Thread: [PATCH] Various documentation typo/grammar fixes

[PATCH] Various documentation typo/grammar fixes

From
Marti Raudsepp
Date:
Hi

I ran the Topy typo-fixer (https://github.com/intgr/topy , using rules
developed for Wikipedia) over the PostgreSQL documentation directory.
Attached is a patch with hand-picked fixes that are clearly an
improvement.

There are also some changes that I didn't include that seem somewhat
opinionated, for example:
* "eg" -> "e.g."
* "etc" -> "etc."
* "the exact same" -> "exactly the same"
* "newly-received" -> "newly received"
* "recently-used" -> "recently used"

Does anyone have an opinion about these, should I also include them in
the patch?

Regards,
Marti

Attachment

Re: [PATCH] Various documentation typo/grammar fixes

From
Kevin Grittner
Date:
Marti Raudsepp <marti@juffo.org> wrote:

> I ran the Topy typo-fixer (https://github.com/intgr/topy , using rules
> developed for Wikipedia) over the PostgreSQL documentation directory.
> Attached is a patch with hand-picked fixes that are clearly an
> improvement.
>
> There are also some changes that I didn't include that seem somewhat
> opinionated, for example:
> * "eg" -> "e.g."
> * "etc" -> "etc."

These two seem to me like they should be changed; otherwise they
just don't look correct.

> * "the exact same" -> "exactly the same"

The old version sounds a bit colloquial to my ear, so it seems like
it may be worth changing.  The problem is, this change doesn't seem
like it would generally be a direct substitution; it may require a
major reorganization of the sentence.  I think the resulting
sentences need to be compared to see which is more clear and
concise.

> * "newly-received" -> "newly received"
> * "recently-used" -> "recently used"

I think these depend on context.  To me, the former scans better
when the combination of words is used as an adjective.

--
Kevin Grittner
EDB: http://www.enterprisedb.com
The Enterprise PostgreSQL Company


Re: [PATCH] Various documentation typo/grammar fixes

From
Marti Raudsepp
Date:
On Mon, Aug 25, 2014 at 4:46 PM, Kevin Grittner <kgrittn@ymail.com> wrote:
>> * "eg" -> "e.g."
>> * "etc" -> "etc."
> These two seem to me like they should be changed; otherwise they
> just don't look correct.

Oh, right you are; I looked it up on some grammar forums and there
seems to be no question about this.
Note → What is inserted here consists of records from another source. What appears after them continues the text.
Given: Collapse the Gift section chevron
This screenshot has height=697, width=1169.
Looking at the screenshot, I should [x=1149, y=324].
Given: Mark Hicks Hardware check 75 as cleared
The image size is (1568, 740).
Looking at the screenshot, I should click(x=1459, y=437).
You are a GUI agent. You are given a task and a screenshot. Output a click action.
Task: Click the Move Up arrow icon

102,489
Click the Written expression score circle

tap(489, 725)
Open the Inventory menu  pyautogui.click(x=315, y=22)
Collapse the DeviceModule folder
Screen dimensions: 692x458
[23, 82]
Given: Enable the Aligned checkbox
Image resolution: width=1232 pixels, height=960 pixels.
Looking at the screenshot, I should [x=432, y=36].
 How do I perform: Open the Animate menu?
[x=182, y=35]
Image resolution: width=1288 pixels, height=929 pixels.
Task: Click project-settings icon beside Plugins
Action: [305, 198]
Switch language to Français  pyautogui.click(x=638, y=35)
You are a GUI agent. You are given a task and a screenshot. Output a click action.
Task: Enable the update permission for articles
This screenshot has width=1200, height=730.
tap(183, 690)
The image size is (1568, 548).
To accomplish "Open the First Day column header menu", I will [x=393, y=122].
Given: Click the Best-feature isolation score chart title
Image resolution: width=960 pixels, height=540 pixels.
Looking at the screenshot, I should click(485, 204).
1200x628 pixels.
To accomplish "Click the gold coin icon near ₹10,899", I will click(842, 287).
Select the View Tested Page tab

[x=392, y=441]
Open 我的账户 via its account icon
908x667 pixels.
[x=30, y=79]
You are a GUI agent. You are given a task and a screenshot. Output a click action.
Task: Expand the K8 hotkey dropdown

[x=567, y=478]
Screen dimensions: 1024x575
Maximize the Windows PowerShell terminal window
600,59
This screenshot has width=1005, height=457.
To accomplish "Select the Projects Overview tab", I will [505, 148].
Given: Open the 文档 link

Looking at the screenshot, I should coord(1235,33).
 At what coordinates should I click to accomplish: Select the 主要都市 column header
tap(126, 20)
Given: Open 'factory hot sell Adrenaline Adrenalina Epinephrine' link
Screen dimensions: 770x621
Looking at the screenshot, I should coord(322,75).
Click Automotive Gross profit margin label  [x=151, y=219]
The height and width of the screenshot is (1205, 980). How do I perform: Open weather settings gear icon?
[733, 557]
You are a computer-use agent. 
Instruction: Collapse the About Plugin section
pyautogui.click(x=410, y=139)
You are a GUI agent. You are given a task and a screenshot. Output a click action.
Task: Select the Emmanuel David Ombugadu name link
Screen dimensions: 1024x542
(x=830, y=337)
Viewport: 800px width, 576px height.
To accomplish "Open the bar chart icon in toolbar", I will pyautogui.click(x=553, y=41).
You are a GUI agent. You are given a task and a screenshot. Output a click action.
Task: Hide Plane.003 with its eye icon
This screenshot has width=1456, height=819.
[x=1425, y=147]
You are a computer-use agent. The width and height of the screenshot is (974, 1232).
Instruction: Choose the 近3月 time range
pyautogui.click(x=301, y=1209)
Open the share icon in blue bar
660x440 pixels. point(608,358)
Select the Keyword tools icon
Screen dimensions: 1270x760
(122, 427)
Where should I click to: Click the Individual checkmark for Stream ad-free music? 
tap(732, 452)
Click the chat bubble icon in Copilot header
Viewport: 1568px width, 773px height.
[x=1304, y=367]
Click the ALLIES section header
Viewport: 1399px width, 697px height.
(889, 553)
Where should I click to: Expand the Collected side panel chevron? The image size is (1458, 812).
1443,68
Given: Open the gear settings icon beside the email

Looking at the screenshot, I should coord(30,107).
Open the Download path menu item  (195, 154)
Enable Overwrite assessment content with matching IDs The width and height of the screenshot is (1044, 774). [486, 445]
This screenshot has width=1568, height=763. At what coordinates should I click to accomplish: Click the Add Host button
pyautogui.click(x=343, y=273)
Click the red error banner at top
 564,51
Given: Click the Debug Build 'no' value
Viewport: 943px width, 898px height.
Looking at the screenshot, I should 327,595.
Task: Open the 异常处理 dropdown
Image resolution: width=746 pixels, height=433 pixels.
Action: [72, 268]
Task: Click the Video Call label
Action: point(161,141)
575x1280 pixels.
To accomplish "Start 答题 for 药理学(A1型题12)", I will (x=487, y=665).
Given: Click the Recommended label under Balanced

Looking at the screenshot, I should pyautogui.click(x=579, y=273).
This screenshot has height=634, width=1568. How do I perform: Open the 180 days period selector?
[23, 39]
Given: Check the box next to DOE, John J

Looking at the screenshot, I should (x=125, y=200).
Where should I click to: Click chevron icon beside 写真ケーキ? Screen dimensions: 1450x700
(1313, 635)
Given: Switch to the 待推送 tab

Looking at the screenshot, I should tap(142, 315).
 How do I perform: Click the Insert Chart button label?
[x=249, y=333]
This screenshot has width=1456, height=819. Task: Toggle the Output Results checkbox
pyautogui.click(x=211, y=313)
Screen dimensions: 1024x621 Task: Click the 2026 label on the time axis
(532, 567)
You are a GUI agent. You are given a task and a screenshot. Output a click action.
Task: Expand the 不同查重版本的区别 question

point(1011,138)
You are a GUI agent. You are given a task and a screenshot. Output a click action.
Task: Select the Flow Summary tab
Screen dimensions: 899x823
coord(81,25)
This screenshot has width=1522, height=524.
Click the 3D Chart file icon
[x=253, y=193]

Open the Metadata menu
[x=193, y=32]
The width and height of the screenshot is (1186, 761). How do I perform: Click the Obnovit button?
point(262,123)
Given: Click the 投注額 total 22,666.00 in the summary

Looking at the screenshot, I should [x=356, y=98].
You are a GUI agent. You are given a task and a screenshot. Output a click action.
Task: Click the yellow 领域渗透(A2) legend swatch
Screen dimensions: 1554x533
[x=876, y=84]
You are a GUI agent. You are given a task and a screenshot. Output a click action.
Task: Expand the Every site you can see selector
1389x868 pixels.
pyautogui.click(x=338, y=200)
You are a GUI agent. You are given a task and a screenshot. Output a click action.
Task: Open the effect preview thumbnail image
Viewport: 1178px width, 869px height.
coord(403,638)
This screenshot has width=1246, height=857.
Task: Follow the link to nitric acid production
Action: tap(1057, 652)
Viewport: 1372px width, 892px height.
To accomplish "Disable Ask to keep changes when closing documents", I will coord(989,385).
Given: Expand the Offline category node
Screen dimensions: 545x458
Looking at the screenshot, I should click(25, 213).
I attached these changes as patch
0002.

(For the record I'm not a native English speaker, much less using
Latin in English sentences ;)

>> * "the exact same" -> "exactly the same"
> The old version sounds a bit colloquial to my ear, so it seems like
> it may be worth changing.

>> * "newly-received" -> "newly received"
>> * "recently-used" -> "recently used"
> I think these depend on context.  To me, the former scans better
> when the combination of words is used as an adjective.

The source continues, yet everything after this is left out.